Windows 7 is also a lot fussier about letting random files write to the system folder and its much maligned UAC actually helps you here. BTW if you have disabled UAC then please enable it pronto.
posted by It's Never Lurgi at 3:42 PM on July 6, 2010


You could scan it from a non-Windows OS. Avast is available for Linux.
posted by NortonDC at 5:16 PM on July 6, 2010


Install Security Essentials on your new computer, don't bother with junk like McAfee, Norton, or AVG. Do a scan of your USB drive with it. The only way 7 runs executables from a USB disk is via autoplay and even then it asks you. After the scan just start copying your items.
posted by damn dirty ape at 7:41 PM on July 6, 2010


If you're especially paranoid, make a new user account, make this a "standard user" not an administrator. Log in as this user. Now attach your drive and do you scan. As a limited user, its nearly impossible to get infected in system areas you don't have rights to.
posted by damn dirty ape at 7:47 PM on July 6, 2010 [1 favorite]

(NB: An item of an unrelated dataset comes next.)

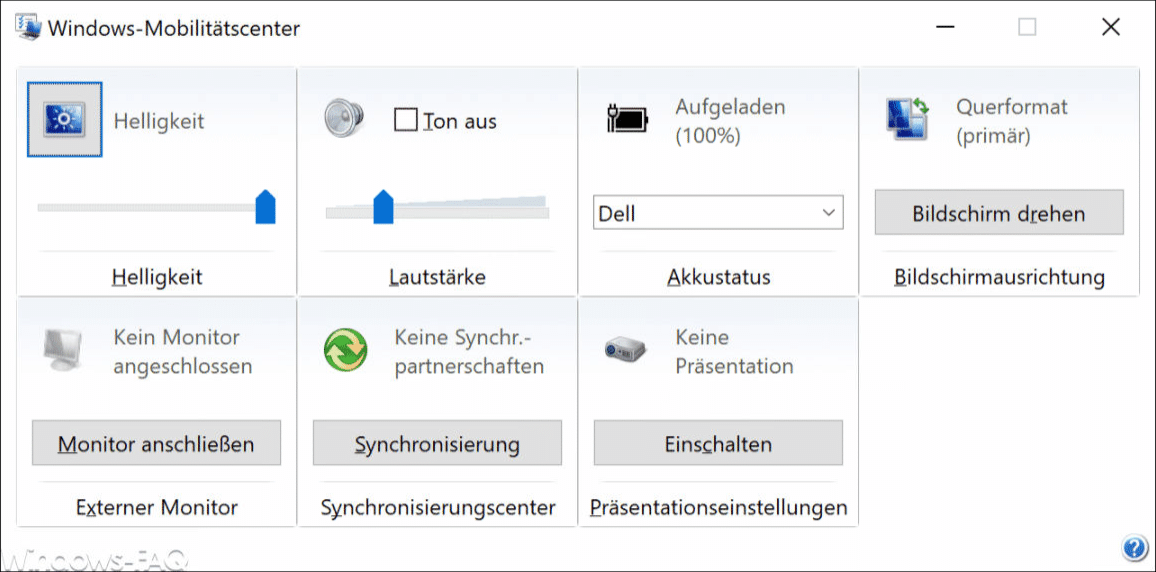The height and width of the screenshot is (572, 1156).
Task: Enable the "Ton aus" mute checkbox
Action: [x=405, y=121]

@damn dirty ape has excellent advise. Beyond that, an up to date version of malwarebytes, spybot S&D, combofix, javacool's spyware blaster and hijackthis will give you piece of mind.

And, seriously...we have no confirmed idea what apps the guy relies on, the format his critical data is in, what environment makes his world work, but there's always some fanboi who condescends "just dump windows and load linux and your problems are solved". Some people will never get out of the parents basement.
posted by kjs3 at 9:00 PM on July 6, 2010


To clarify, Merzbau and kjs3, I'm not suggesting replacing Windows with Linux. I'm suggesting a one-time use of Linux so that you don't have to expose the OS you want to protect to the unknown threat. Doing the scanning and any remediation from Linux means you don't have to worry about infecting the OS you really value while you're handling the threat. I'm not any sort of Linux zealot, I just think it's a bit of a folly to rely on self reporting from the running copy of the OS, at least as much in the age of rootkits as in back in the DOS era.

The practice I'm suggesting is called offline scanning, and there are plenty of free tools to accomplish it. See here for more explanation and a list of free tools for doing it.
posted by NortonDC at 6:58 AM on July 7, 2010


@NortonDC: I was not referring to you. You're suggestion was quite clear, and valuable. My apologies if I lumped you in an unflattering pile.